The long-running Jones Family series [a total of 17 movies!] actually started with Every Saturday Night in 1936 when the family was named "Evers." (Presumably somebody with the same name objected because they became the more generic Jones Family with the next installment and thereafter.) This movie is about at the halfway mark for the series, and has the family traveling to Hollywood when Father Jones (a dithery and unappealing Jed Prouty) attends an American Legion convention, and everyone else, including the peppery Granny Jones (Florence Roberts), insists on going along. Lucy (June Carlson) thinks she's going to become a movie star thanks to the manipulations of sleazy actor Danny Regan (William Tracy of Terry and the Pirates), while girl-crazy Jack (Kenneth Howell) thinks he's fallen for an actress who only wants to use the handsome lug for research. The more studious brother, Roger, is played by the aptly-named George Ernest. At one point Roger, who is making a home movie, stands in for Lucy and shows her how to make love to her boyfriend, Tommy (Marvin Stephens), making it seem as if he has a crush on him. The actors are all adept, but the script is thin and silly and the laughs merely sporadic when they come at all.The only "name" in the cast is Spring Byington (Walk Softly Stranger), who is her usual self as Mrs. Louise Jones. Howell was also in Henry Aldrich for President and Junior G-Men. St. Clair also directed Jitterbugs with Laurel and Hardy.

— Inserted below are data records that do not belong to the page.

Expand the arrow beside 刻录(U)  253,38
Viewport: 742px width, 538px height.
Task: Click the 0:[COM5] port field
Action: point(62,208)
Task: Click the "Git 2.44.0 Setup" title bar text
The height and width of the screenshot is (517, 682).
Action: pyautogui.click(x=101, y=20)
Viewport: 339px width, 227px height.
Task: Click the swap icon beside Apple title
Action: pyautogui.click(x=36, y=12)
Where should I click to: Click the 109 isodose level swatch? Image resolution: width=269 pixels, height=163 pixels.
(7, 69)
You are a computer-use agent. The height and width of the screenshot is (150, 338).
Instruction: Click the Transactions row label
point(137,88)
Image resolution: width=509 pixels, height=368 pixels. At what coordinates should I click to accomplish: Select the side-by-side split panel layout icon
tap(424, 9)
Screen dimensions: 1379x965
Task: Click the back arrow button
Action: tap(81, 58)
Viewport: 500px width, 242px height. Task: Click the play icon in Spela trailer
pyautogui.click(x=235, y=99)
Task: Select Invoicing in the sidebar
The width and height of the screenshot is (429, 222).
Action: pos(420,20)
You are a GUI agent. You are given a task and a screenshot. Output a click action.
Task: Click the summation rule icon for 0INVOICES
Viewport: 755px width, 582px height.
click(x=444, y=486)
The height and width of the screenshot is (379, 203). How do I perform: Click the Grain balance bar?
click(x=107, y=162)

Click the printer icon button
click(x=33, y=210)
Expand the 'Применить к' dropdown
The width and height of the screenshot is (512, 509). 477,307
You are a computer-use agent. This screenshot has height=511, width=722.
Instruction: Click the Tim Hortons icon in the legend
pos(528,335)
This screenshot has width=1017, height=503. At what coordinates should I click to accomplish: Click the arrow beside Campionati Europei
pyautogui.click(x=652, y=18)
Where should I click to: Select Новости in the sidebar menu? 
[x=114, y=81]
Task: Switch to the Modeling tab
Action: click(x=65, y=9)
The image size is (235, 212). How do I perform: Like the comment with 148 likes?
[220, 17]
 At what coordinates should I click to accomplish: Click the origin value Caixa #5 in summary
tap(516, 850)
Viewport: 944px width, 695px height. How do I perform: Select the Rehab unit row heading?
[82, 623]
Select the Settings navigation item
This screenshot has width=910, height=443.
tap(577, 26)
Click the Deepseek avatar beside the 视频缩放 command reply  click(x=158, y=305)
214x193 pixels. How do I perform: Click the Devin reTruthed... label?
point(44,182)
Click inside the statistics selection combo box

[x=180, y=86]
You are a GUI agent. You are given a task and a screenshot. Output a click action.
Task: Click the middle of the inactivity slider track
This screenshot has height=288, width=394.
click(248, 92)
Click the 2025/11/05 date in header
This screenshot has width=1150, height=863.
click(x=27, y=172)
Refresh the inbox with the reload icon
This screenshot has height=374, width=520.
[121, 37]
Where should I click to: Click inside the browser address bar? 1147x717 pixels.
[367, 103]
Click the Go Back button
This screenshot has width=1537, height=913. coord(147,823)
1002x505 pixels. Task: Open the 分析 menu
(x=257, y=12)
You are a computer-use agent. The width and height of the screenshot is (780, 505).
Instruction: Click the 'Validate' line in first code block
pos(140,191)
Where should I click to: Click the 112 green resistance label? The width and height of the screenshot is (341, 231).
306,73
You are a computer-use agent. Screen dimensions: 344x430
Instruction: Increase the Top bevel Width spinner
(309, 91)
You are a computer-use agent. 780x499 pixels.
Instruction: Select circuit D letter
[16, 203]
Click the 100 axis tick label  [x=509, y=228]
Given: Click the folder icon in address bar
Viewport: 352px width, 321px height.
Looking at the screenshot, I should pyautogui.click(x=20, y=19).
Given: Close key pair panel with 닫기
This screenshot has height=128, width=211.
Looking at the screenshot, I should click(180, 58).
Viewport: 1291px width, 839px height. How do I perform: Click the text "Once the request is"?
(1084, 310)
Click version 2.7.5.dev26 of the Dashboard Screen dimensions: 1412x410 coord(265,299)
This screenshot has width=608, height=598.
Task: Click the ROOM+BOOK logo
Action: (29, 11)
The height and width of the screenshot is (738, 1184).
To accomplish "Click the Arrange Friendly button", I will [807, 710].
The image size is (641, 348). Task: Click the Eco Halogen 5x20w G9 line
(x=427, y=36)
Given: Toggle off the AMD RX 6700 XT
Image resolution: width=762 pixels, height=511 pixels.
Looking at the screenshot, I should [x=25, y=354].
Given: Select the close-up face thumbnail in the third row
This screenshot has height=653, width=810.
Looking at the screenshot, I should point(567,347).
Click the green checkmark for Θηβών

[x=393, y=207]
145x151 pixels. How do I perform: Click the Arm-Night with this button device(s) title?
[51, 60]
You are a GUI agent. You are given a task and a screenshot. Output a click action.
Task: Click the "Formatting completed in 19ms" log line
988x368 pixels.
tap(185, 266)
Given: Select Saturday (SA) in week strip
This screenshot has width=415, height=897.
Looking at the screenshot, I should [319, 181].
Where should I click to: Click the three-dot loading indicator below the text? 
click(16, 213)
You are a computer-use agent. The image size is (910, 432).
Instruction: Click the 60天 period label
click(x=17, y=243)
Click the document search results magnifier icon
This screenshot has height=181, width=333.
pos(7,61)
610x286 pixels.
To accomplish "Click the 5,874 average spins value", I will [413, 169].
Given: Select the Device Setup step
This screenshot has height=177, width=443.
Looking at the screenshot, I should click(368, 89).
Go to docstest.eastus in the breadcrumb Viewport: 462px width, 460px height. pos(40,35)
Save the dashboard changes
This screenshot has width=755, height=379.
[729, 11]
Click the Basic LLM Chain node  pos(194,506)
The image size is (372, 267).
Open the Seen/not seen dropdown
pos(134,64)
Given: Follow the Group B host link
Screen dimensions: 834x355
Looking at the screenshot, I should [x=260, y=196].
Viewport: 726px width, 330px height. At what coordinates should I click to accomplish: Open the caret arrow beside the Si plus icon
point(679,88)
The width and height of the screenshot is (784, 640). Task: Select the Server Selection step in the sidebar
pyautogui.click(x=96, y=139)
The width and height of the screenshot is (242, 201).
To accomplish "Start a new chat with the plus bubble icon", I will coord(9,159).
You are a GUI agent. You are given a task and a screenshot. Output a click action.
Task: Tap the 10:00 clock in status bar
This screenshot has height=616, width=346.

Verdict: If nothing else a quaint curiosity of a long-forgotten series. **.

Thursday, June 14, 2012

TERRY AND THE PIRATES TV

TERRY AND THE PIRATES TV show. 1952.

This fair-to-middling television show based on Milton Caniff's famous comic strip only lasted for 16 episodes. John Baer is perfect in both good looks and demeanor for Terry Lee, while William Tracy, in an atrocious rug, is also good as his partner, "Hotshot" Charlie. The two fly planes to and from Hong Kong for a shady character named Chopstick Joe (Jack Reitzen). The Dragon Lady, played to perfection by the sexy Gloria Saunders, appeared in almost all of the episodes, and was usually up to some hijinks. Burma (first Mari Blanchard, and then Sandra Spence) appeared with less frequency. The show wasn't terribly riveting -- although cute, appealing Baer and super-slinky Saunders must have had their fans -- but there were a few decent episodes. Pamela Duncan (Attack of the Crab Monsters) appears in "Black Market for Death," in which Terry assumes that the Dragon Lady is behind the theft of an important serum; this one has a good twist at the end. In "Extra Cargo" the boys foil the D L's plot to assassinate a maharajah with a bomb on a plane [Burma is in this episode as well]. The corpse of a wealthy man is held for ransom in "Chinese Coffin" and a boy prince (little Stephen Wong) is kidnapped in "Little Mandarin." "Tea Hee" has an old lady buying a special blend of tea from the Dragon Lady which has valuable jewels hidden inside. Series guest-stars include Tristram Coffin, Lyle Talbot, Phyllis Coates and Victor Sen Yung. Baer also appeared in Night of the Blood Beast. 12 years earlier William Tracy actually played a younger Terry Lee in the Terry and the Pirates serial.

Verdict: Attractive leads certainly don't hurt. **1/2.